By Timeline 14 Nov 2025
5 min read

Ep.117 – Dissecting Market Concentration: And America’s Grip on Global Markets with Laurentius van den Worm

 

Global market cap weighting continues to guide evidence-based investing. In this episode, Laurentius van den Worm, Head of Investment Strategy at Timeline explains why the global market remains the most informed benchmark for long-term allocation.


Why global market cap weighting makes sense

Global market cap weighting allocates to each company according to its share of global equity value. The listing location is irrelevant. Companies operate globally and earn globally. This is essential for advisers when explaining why the United States holds a large weight in global indices. Nearly half of the revenue from the largest US companies comes from outside their domestic market.

For deeper context on index construction, advisers can explore the methodology from MSCI


The market as a collective decision maker

Each day, global investors price assets based on expectations of future risk and return. Pension funds, sovereign wealth funds, family offices and retail investors all contribute to this equilibrium. The result is a portfolio that reflects global judgment rather than national bias.

For advisers who use evidence-based frameworks, resources on Adviser 3.0 offer helpful support for client conversations.


Market concentration and long-term wealth creation

The Magnificent Seven represent a substantial portion of the global market, supported by high profitability and global revenue streams.
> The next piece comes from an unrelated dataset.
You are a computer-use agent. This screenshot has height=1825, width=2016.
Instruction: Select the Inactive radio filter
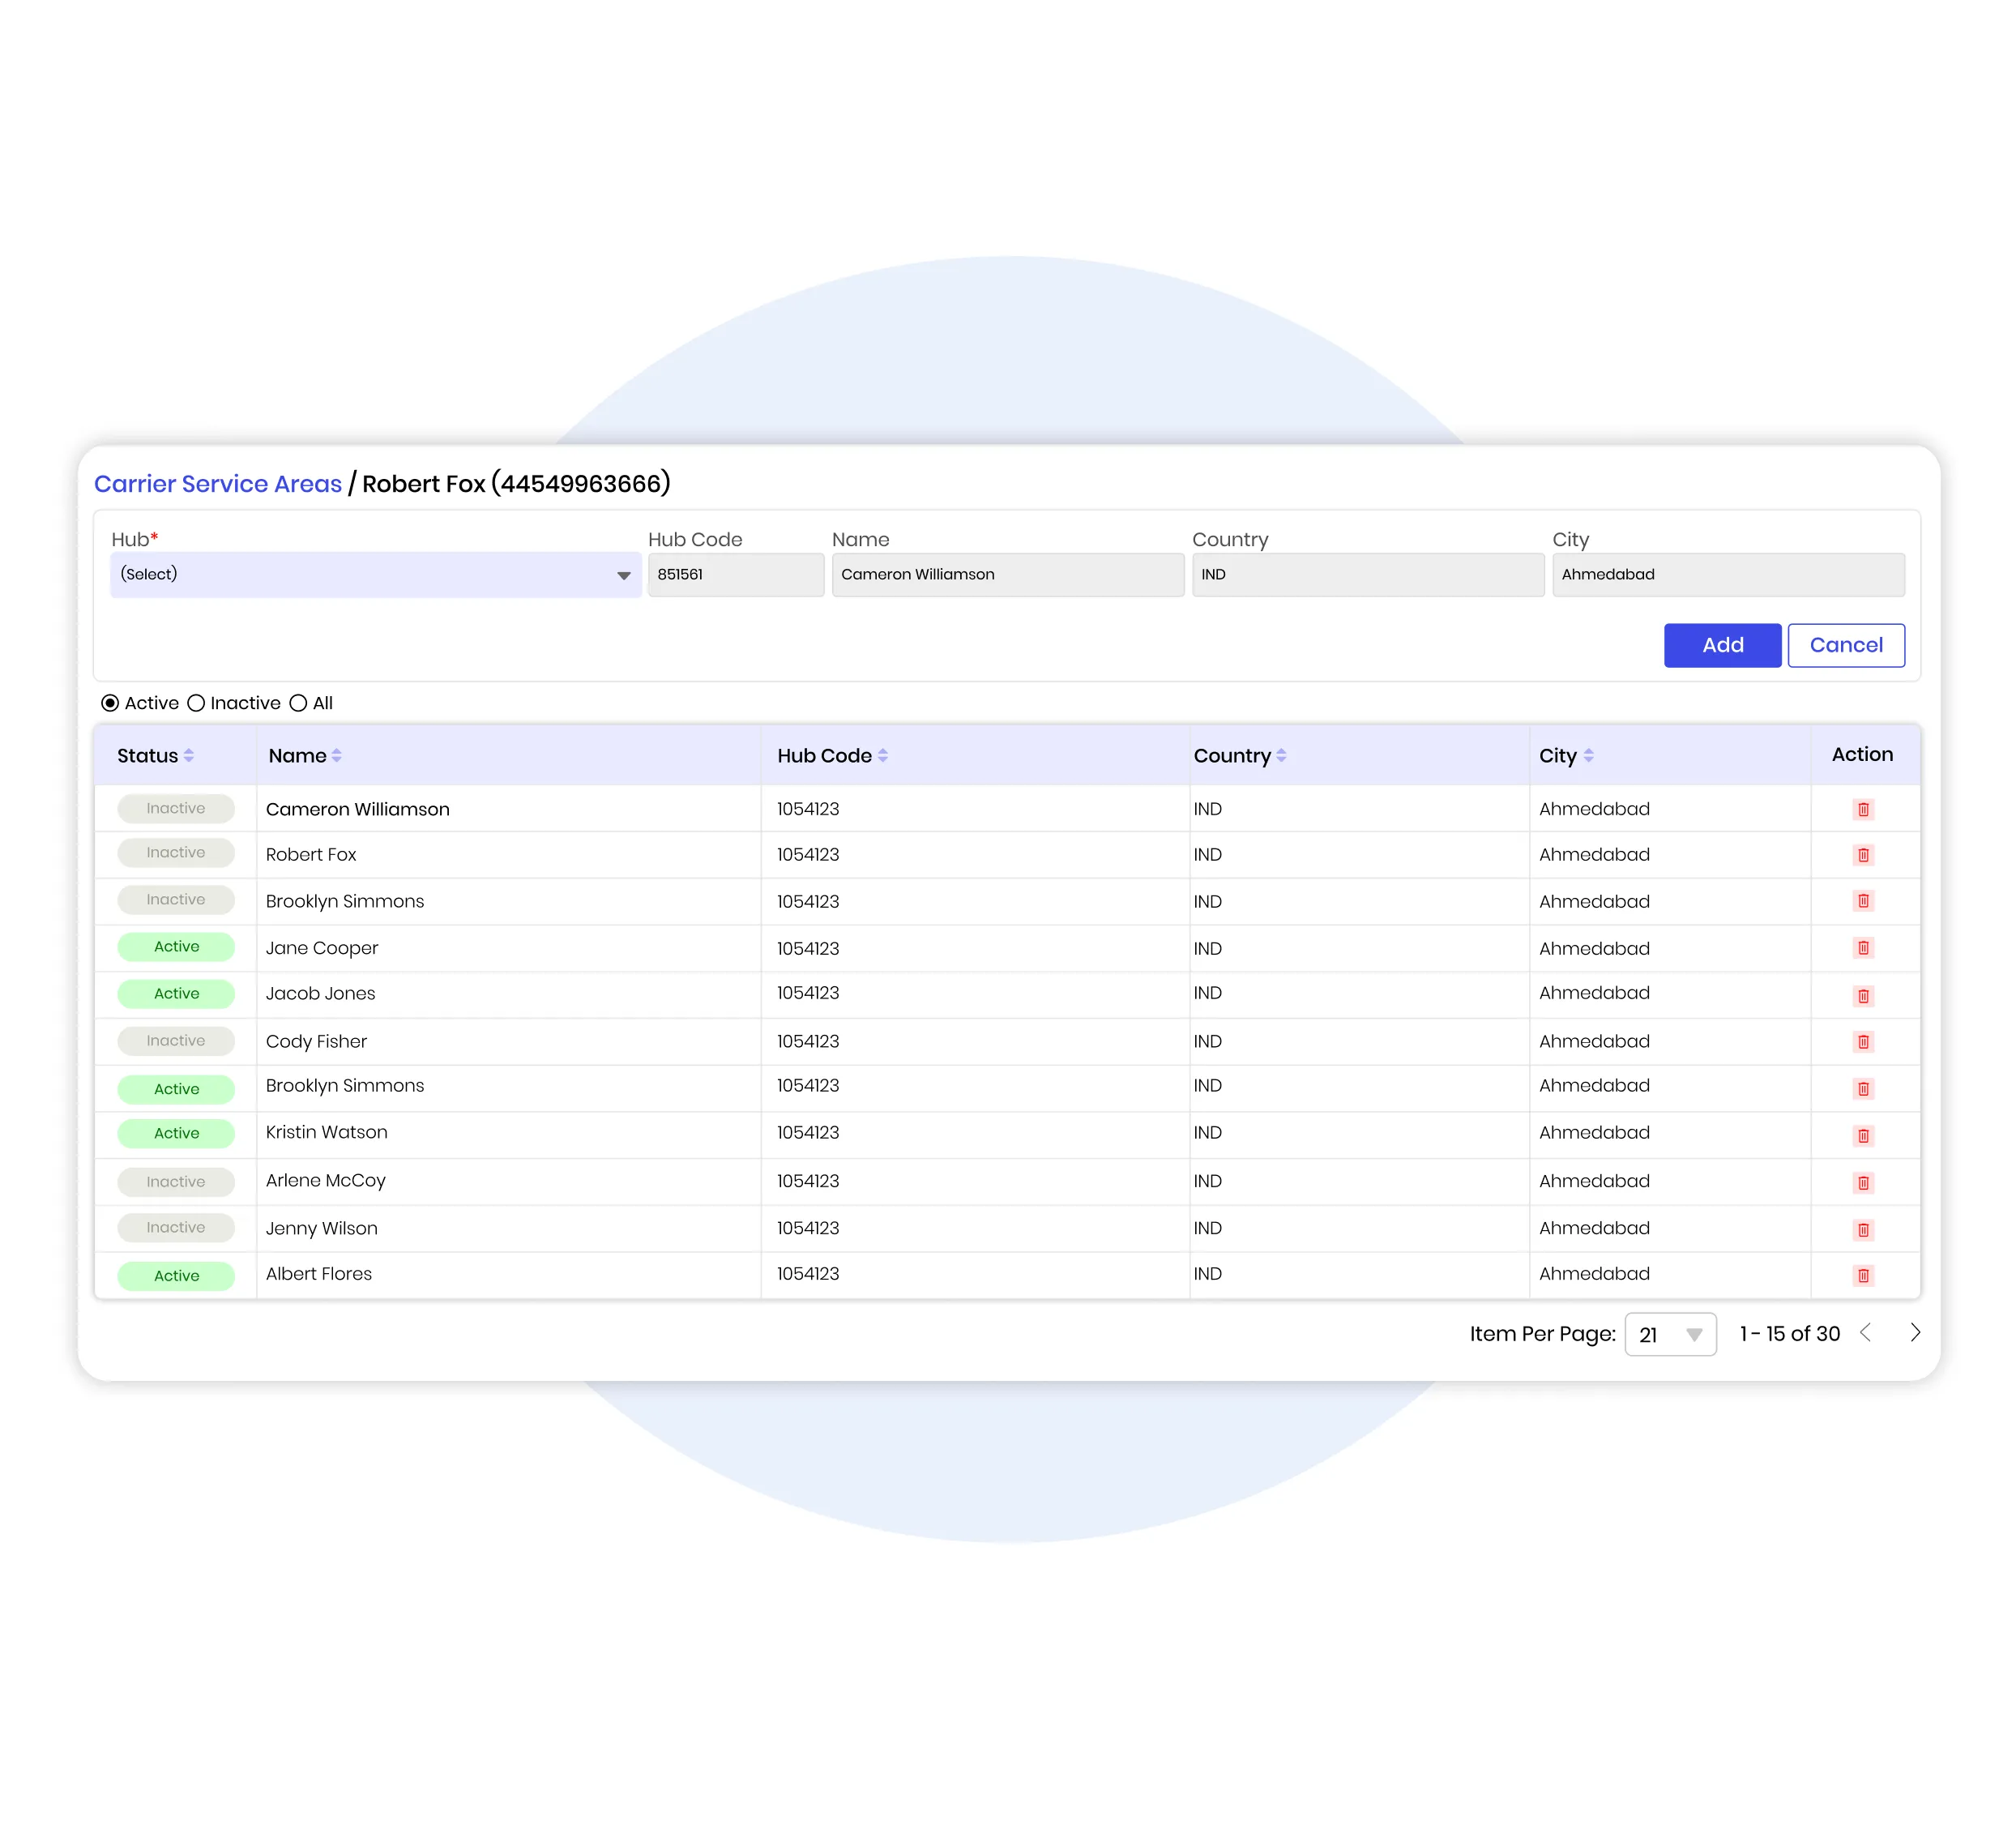tap(196, 703)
Concentration is a longstanding feature of equity markets and aligns with academic findings that a small number of companies drive most long-term wealth creation.

Advisers who want a structured overview of this pattern can refer to research summaries from major academic institutions, including well-regarded studies on market wealth distribution.


Why regional shifts do not always diversify

Moving equity exposure away from the United States into the United Kingdom or Europe offers limited diversification because correlations across these developed markets remain very high. Emerging markets present lower correlations but bring distinct risks that advisers should evaluate carefully with clients.


How advisers should think about currency risk

Clients often ask why a global index fund shows different returns to a local version. Equity returns reflect both asset performance and currency movement. Hedging currency exposure can support fixed-income portfolios that fund short-term liabilities. In equity allocations, leaving currency unhedged supports global diversification and avoids concentration in sterling.

Insights from central bank research show the long-term dominance of the dollar in global reserves and international trade, which reinforces this approach.


When factor tilts may support client goals

Global market cap weighting forms the foundation of evidence-based investing. Advisers who want to take a different route can tilt towards value, profitability or size. These tilts carry higher expected returns and also extended periods of underperformance. Advisers must therefore ensure that clients have the behavioural resilience to remain invested when these factors lag.

The academic base for these factors is well established and continues to be studied by universities and financial economists.


The global market remains a dynamic benchmark

The global index has never been static. The United States has held anywhere between thirty per cent and more than seventy per cent of global market weight at different points in history. Japan once held a larger share than the United States. Capital shifts naturally to where investors expect the most attractive long-term risk-adjusted returns. This continual evolution is what makes global market cap weighting such a reliable anchor for financial planning.